**Work to do**
Select every line in the records below that holds the word "Identify" and copy each one out.

**Materials provided**
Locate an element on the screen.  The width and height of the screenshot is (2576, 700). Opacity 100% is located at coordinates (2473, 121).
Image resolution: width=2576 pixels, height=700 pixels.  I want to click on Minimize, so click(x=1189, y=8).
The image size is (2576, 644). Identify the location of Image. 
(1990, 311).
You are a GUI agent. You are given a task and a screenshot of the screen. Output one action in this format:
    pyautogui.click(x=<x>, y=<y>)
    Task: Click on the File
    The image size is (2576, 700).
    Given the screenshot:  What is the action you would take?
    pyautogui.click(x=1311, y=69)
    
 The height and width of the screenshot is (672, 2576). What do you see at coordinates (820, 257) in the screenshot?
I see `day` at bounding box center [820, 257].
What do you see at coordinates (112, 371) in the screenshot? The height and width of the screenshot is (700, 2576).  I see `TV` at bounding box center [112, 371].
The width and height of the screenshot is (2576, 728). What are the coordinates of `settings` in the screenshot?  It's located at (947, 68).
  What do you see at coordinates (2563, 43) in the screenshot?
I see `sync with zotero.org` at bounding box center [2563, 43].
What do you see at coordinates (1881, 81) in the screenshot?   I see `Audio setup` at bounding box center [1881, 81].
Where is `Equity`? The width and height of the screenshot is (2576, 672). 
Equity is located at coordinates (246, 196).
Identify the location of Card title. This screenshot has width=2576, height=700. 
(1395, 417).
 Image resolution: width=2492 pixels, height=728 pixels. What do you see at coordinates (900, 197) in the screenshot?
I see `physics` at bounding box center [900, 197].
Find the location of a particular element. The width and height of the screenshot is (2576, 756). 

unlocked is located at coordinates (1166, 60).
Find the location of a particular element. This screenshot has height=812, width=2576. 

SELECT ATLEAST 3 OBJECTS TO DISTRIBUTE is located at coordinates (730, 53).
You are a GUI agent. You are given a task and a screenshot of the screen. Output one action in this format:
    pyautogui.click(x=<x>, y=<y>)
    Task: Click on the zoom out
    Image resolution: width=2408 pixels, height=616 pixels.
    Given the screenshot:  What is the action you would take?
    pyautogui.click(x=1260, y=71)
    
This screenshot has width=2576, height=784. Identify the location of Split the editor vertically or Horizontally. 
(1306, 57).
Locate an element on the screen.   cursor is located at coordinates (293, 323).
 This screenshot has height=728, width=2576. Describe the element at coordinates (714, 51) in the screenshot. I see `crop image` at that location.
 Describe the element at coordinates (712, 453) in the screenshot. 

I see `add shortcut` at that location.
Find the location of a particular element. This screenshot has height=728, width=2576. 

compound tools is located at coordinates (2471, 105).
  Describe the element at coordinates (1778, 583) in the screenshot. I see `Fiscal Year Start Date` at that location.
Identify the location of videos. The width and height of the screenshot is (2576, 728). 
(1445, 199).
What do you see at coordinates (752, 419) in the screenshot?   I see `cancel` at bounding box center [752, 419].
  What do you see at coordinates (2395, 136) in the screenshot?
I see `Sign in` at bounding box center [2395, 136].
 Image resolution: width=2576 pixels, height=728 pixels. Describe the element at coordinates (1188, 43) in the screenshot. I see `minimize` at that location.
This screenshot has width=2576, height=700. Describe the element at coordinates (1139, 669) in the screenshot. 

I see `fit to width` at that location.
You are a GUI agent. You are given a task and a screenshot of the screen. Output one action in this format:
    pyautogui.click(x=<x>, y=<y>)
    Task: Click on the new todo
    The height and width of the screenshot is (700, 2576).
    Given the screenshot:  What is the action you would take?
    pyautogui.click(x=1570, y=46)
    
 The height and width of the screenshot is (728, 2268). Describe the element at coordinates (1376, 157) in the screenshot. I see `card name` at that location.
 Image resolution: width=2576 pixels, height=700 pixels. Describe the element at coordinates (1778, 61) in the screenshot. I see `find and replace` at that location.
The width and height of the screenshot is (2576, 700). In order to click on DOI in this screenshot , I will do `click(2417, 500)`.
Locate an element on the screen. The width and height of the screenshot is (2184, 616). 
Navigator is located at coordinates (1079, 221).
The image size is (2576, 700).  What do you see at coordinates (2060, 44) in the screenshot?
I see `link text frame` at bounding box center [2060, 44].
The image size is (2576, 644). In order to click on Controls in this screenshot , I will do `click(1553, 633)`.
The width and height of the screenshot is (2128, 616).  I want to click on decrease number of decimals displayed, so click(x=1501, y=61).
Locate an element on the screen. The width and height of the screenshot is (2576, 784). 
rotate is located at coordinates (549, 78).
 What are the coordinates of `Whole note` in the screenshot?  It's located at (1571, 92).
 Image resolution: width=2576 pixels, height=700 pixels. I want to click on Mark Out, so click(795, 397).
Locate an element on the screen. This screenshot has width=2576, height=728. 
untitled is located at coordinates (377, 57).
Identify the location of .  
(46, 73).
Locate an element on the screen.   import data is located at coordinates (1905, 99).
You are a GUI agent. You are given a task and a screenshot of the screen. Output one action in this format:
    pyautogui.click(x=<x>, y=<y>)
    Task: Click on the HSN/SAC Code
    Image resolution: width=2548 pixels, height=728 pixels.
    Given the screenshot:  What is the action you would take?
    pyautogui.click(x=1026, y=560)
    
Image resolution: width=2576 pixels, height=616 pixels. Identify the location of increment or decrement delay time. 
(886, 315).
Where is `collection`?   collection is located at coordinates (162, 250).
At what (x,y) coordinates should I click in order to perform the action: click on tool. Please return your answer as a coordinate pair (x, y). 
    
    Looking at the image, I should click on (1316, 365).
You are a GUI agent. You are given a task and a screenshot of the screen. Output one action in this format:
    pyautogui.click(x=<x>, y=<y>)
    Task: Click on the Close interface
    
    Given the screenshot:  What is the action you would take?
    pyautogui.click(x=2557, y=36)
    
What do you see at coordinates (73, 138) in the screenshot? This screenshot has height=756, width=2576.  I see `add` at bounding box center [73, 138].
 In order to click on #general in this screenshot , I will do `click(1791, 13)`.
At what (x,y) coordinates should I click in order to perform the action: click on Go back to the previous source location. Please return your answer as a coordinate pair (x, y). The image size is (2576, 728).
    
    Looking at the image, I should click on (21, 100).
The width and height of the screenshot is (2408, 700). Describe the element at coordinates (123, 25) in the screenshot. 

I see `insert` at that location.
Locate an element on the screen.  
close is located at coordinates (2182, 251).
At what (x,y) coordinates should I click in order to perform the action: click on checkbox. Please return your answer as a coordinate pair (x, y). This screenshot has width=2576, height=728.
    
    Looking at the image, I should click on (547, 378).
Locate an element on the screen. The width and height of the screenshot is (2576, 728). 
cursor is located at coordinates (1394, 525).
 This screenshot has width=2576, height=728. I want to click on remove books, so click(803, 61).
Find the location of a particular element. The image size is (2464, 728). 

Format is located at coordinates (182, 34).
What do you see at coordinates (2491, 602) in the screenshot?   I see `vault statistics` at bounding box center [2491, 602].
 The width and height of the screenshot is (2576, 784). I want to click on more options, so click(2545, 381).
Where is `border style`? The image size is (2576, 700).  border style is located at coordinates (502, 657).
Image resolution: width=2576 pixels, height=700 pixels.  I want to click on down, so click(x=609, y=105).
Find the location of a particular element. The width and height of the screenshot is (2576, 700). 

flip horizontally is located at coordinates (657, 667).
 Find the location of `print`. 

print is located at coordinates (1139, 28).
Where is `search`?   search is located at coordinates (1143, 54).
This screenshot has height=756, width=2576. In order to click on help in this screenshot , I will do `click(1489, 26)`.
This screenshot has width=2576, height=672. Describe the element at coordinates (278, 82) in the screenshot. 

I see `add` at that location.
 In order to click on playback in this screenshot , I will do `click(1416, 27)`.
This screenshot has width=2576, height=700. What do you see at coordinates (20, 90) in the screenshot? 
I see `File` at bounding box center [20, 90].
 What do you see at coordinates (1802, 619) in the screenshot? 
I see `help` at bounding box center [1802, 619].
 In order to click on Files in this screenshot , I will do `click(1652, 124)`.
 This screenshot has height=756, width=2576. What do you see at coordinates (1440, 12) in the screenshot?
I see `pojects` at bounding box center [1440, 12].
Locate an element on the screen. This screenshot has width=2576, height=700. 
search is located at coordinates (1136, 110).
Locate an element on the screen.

**Answer to the exercise**
The image size is (2576, 644). Identify the location of Image. 
Identify the location of Card title. This screenshot has width=2576, height=700. 
This screenshot has width=2576, height=784. Identify the location of Split the editor vertically or Horizontally. 
Identify the location of videos. The width and height of the screenshot is (2576, 728). 
Identify the location of .  
Image resolution: width=2576 pixels, height=616 pixels. Identify the location of increment or decrement delay time. 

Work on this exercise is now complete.